───── GIVEN INFORMATION
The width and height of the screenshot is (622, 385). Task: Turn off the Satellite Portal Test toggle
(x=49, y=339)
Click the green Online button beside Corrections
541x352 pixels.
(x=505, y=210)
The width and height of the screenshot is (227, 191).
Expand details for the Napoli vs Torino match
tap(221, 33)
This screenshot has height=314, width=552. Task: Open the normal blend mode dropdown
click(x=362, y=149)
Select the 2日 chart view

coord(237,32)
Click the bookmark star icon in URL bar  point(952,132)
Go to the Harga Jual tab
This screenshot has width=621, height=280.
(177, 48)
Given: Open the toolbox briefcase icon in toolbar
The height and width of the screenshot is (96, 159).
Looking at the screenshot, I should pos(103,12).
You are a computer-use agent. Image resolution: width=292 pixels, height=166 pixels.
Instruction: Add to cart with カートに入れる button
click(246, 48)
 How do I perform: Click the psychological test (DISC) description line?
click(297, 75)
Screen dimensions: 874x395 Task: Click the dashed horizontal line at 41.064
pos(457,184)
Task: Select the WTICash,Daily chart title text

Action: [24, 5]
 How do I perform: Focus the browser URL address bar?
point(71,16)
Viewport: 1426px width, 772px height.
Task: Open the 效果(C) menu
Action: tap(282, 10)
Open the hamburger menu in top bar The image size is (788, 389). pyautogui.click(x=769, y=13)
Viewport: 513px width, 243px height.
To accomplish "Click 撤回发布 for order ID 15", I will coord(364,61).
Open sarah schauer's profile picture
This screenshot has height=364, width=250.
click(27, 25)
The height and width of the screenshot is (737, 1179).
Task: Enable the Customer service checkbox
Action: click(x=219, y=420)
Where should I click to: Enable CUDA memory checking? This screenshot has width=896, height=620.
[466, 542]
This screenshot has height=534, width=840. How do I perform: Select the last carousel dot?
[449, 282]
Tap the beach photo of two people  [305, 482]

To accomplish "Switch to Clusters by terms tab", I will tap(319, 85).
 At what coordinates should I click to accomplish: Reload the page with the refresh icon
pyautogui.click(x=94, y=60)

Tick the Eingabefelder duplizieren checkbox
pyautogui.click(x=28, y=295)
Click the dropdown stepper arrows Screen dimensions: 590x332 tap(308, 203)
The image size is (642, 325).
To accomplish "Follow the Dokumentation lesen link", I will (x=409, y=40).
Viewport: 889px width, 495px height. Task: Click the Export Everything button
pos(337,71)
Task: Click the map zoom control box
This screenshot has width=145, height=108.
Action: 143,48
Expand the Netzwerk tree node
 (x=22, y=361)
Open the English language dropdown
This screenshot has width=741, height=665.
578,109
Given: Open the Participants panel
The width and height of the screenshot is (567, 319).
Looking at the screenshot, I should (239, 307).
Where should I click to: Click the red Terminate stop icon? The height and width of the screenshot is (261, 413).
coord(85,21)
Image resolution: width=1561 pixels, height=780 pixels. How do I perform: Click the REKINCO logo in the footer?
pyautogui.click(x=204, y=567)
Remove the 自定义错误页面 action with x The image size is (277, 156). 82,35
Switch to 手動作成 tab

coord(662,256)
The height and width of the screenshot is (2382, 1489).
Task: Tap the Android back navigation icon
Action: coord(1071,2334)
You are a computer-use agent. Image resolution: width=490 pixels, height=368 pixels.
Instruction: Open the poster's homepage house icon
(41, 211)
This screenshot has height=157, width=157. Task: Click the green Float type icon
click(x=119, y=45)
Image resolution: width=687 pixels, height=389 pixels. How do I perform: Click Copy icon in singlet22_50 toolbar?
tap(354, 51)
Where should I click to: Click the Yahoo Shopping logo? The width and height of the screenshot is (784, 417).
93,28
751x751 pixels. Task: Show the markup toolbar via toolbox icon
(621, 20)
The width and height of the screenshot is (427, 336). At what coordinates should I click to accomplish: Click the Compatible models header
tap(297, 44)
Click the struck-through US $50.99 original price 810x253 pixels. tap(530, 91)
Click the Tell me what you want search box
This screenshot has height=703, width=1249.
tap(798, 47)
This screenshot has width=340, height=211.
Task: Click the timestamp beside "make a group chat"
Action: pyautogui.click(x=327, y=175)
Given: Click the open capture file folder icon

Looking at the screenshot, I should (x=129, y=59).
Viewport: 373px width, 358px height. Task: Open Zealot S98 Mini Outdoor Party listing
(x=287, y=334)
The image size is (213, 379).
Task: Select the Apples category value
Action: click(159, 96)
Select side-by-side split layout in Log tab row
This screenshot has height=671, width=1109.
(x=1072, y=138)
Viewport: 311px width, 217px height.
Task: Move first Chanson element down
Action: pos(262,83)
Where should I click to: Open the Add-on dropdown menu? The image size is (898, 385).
──────────
YOUR INSTRUCTIONS:
In the entries above, find each line that includes the string "agent" and copy it.

WRITTEN SOLUTION:
You are a computer-use agent. Image resolution: width=292 pixels, height=166 pixels.
You are a computer-use agent. Image resolution: width=490 pixels, height=368 pixels.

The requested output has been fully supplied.